膀胱癌小細胞型神經內分泌腫瘤：病例報告

李琇碧、江怡德

衛生福利部雙和醫院 泌尿科

Small Cell Neuroendocrine Carcinoma of the Bladder: A Case Report

Siou-bi Li, Yi-Te Chiang 

Department of Urology, Shuang Ho hospital, Taipei Medical University, Taipei, Taiwan

Introduction: 

Small cell neuroendocrine carcinoma (SCNC) of the bladder is a rare and aggressive malignancy, representing 0.5–2% of all bladder cancers. SCNC typically presents at an advanced stage with poor prognosis and high metastatic potential. This report presents a case of high-grade SCNC in a 57-year-old male, who received neoadjuvant chemotherapy and following operation. 

Case Description: 

A 57-year-old male with a history of chronic hepatitis B initially presented to the outpatient department with micturition pain for six months, accompanied with hematuria and dysuria.

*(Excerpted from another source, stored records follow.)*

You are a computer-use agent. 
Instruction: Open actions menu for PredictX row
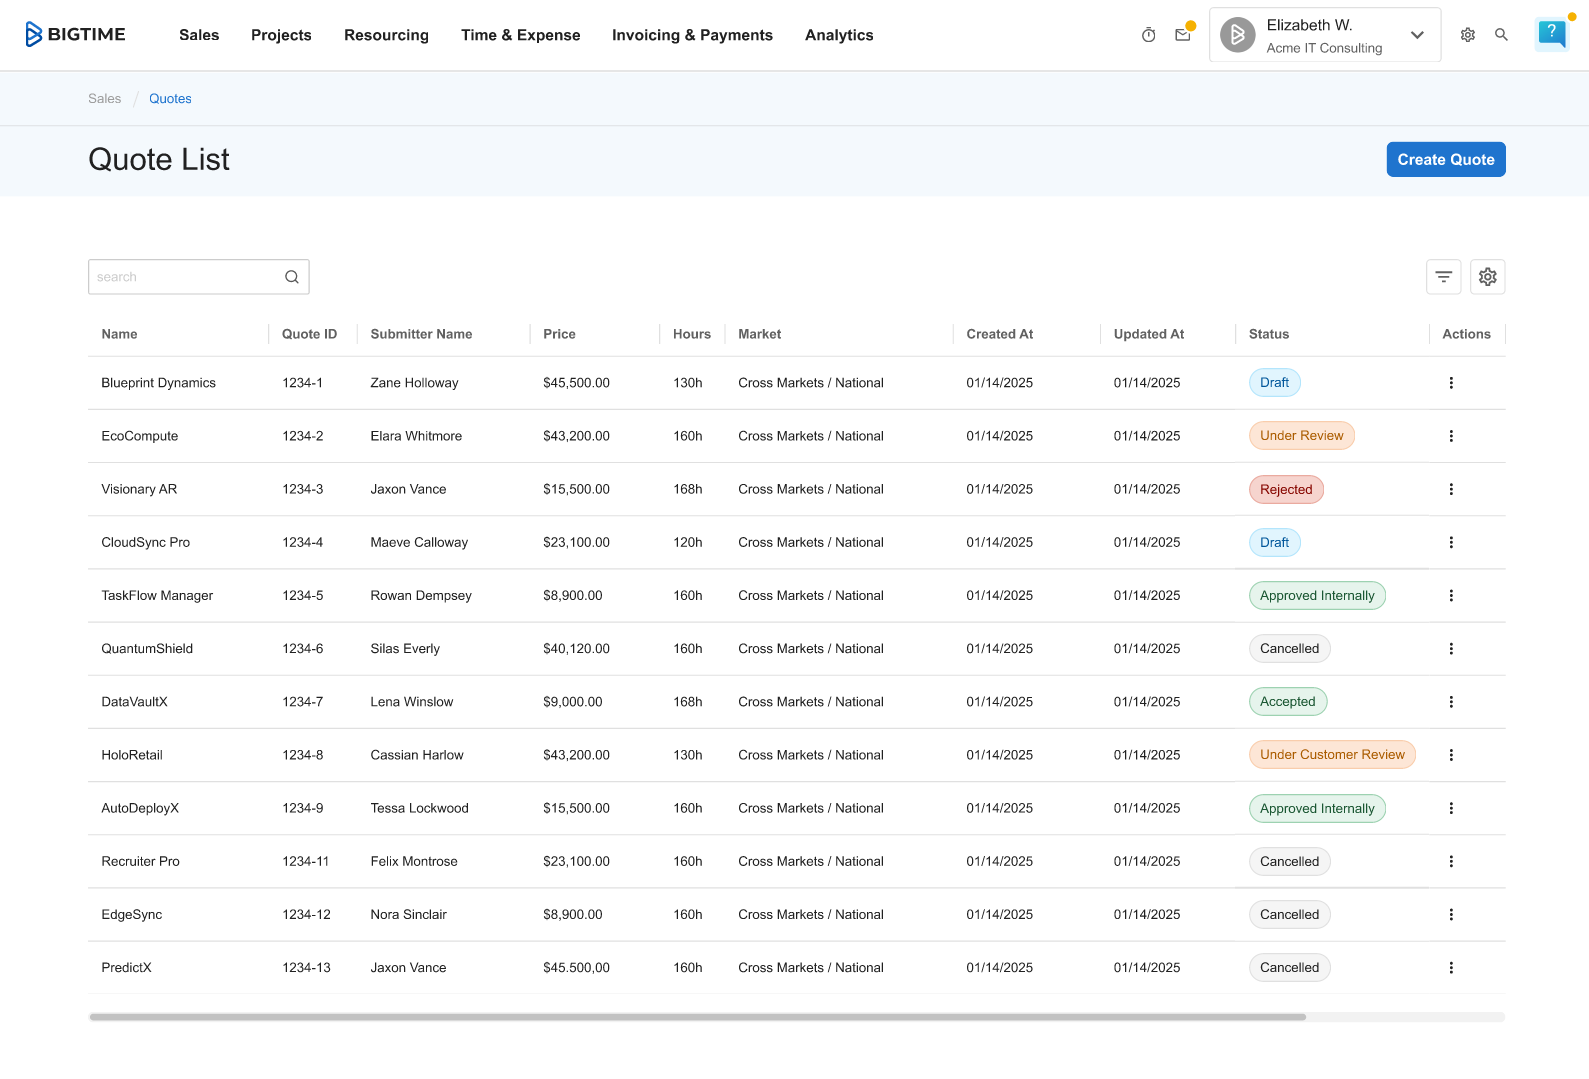1451,968

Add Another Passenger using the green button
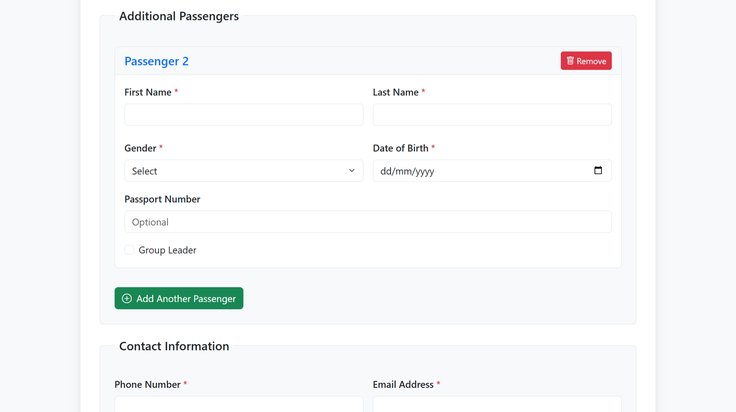point(179,298)
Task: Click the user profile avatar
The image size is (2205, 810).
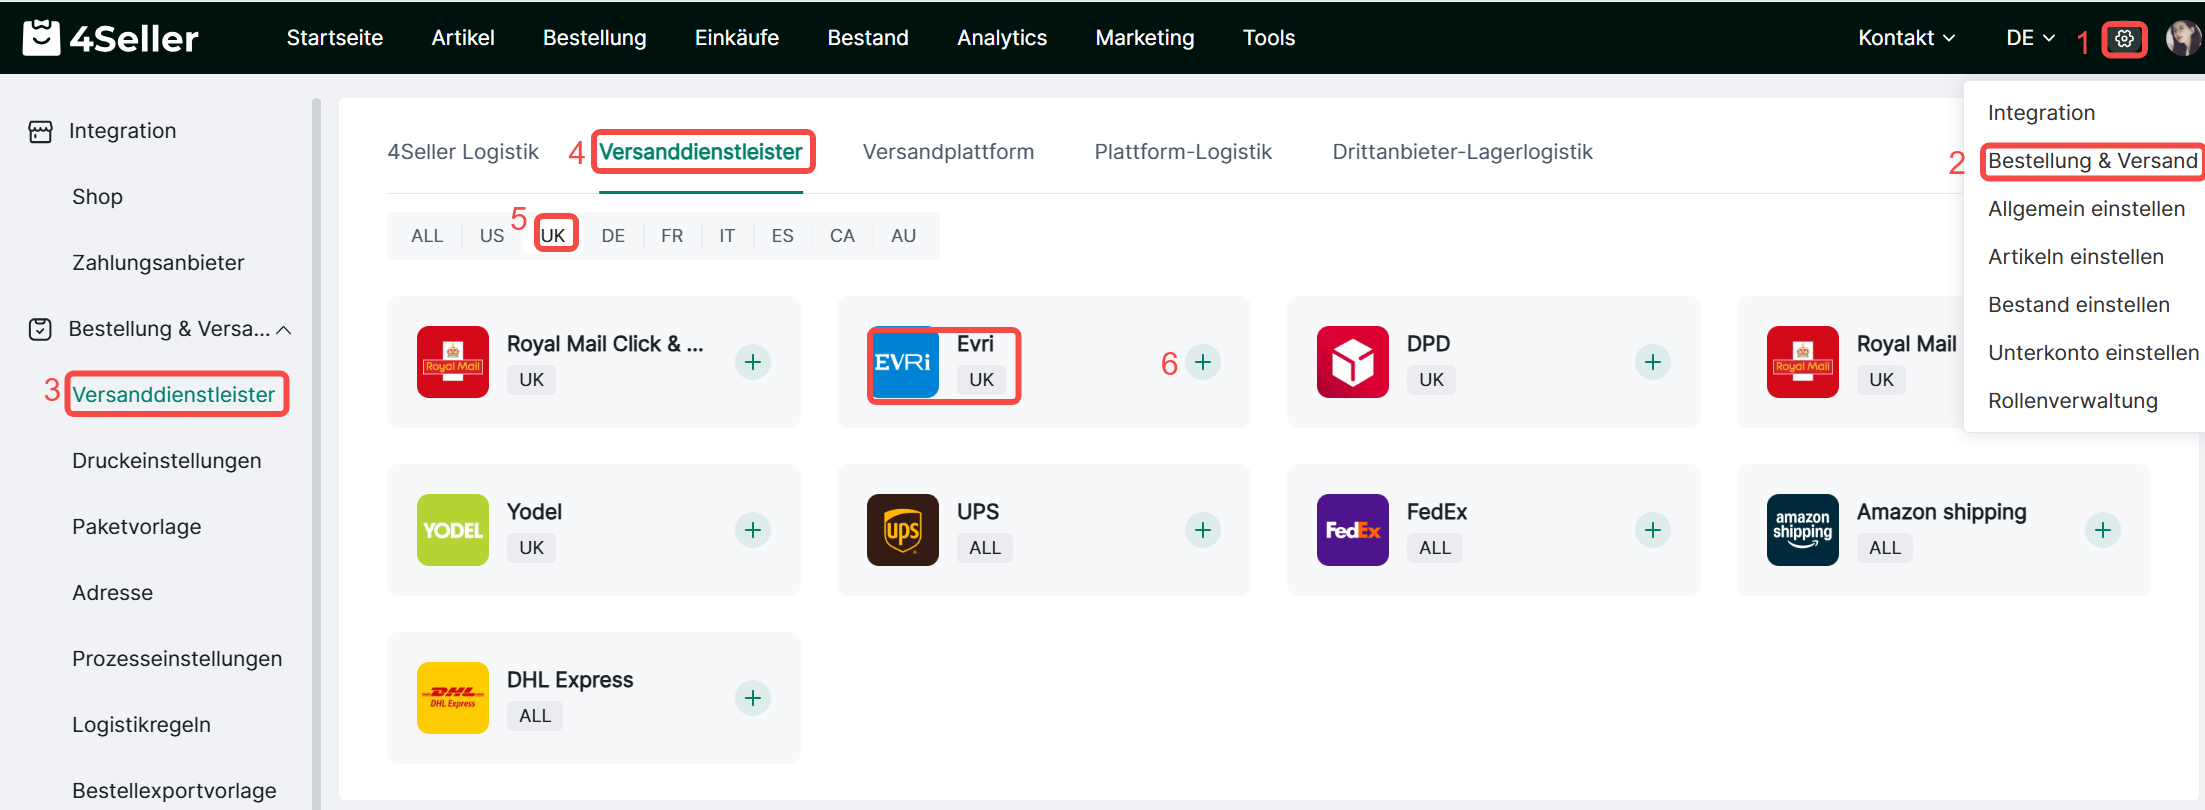Action: [x=2182, y=39]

After excluding urolithiasis, further computed tomography urography revealed a 2.7 cm soft tissue mass at bladder near right ureterovesical junction causing proximal hydroureteronephrosis, highly suspicious for urothelial carcinoma. Cystoscopy identified a large papillary tumor originating from the right ureteral orifice. Transurethral resection of the bladder tumor (TURBT) and biopsy by right ureteroscopy (URS) were performed, and pathology confirmed high-grade small cell carcinoma invading the muscularis propria. Given the aggressive nature of the tumor, the patient was referred for neoadjuvant chemotherapy (etoposide and cisplatin) for four cycles. However follow-up computed tomography showed tumor progression with enlarged size and suspicion of invasion into the right prostate gland. After neoadjuvant chemotherapy, radical robotic-assisted cystectomy with standard pelvic lymph node dissection and U-shaped extracorporeal ileal neobladder reconstruction was performed. Pathology revealed high-grade small cell neuroendocrine carcinoma invading perivesical tissue, prostate, and seminal vesicles, with positivity for neuroendocrine markers (INSM1, synaptophysin) and a high Ki-67 proliferation index (>80%). Bilateral external iliac, internal iliac and obturator lymph nodes (a total of 20 lymph nodes) reported no metastasis, thus the stage of cancer corresponded to pStage IIIA T4aN0. A concurrent acinar adenocarcinoma of the prostate (Gleason 4+3=7) was also identified.

Discussion:

Bladder small cell neuroendocrine carcinoma is rare and generally associated with an aggressive clinical course, frequently presenting at advanced stages with a high risk of metastasis. Based on previous case reports and observational studies, treatment of bladder small cell neuroendocrine carcinoma was primarily extrapolated from the literature reporting small cell lung carcinoma. For localized disease, treatment typically includes concurrent chemoradiotherapy or neoadjuvant chemotherapy (platinum-based regimen plus etoposide) followed by either radiation or cystectomy; for metastatic disease, cytotoxic chemotherapy (usually cisplatin or carboplatin) is recommended. Though our patient responded poorly to neoadjuvant chemotherapy with tumor progression shown by follow-up image, there was no distant metastasis found during staging. Surgical intervention remains a critical part of management for locally advanced disease without metastasis. This case indicates the necessity of early recognition and aggressive treatment for small cell neuroendocrine carcinoma of the bladder. The favorable outcome following neoadjuvant chemotherapy and radical cystectomy highlights the importance of a multidisciplinary approach.

Conclusion:

This case demonstrates the aggressive nature of bladder small cell neuroendocrine carcinoma and the complexity of treatment. Early intervention with neoadjuvant chemotherapy and comprehensive surgical resection led to a favorable short-term outcome, underscoring the value of vigilant follow-up and personalized treatment strategies in managing such aggressive genitourinary cancers.